Activity:
Begin at the line where "Image resolution: width=1204" appears and reproduce exactly every line through the end of the data below, both included, skipping pictures.
START Materials provided
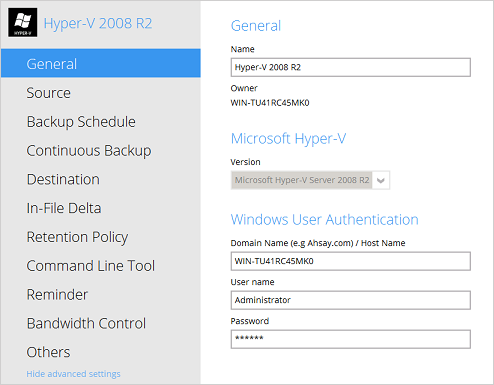This screenshot has height=385, width=494.
Task: Click the Password input field
Action: 351,339
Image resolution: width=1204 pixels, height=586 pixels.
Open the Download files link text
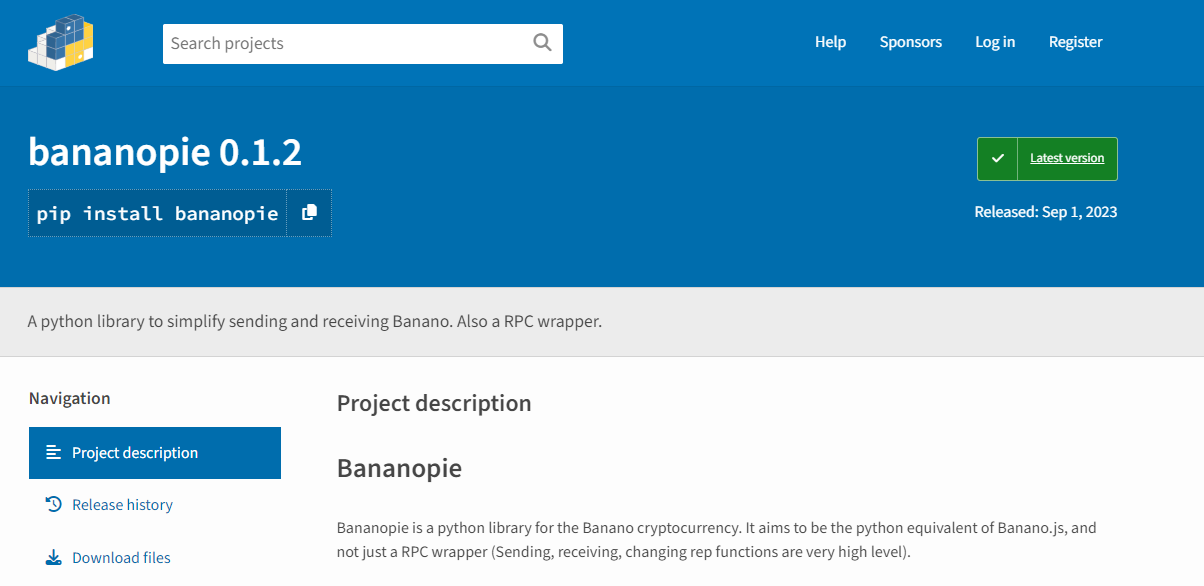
END Materials provided
Answer area:
Image resolution: width=1204 pixels, height=586 pixels.
Open the Download files link text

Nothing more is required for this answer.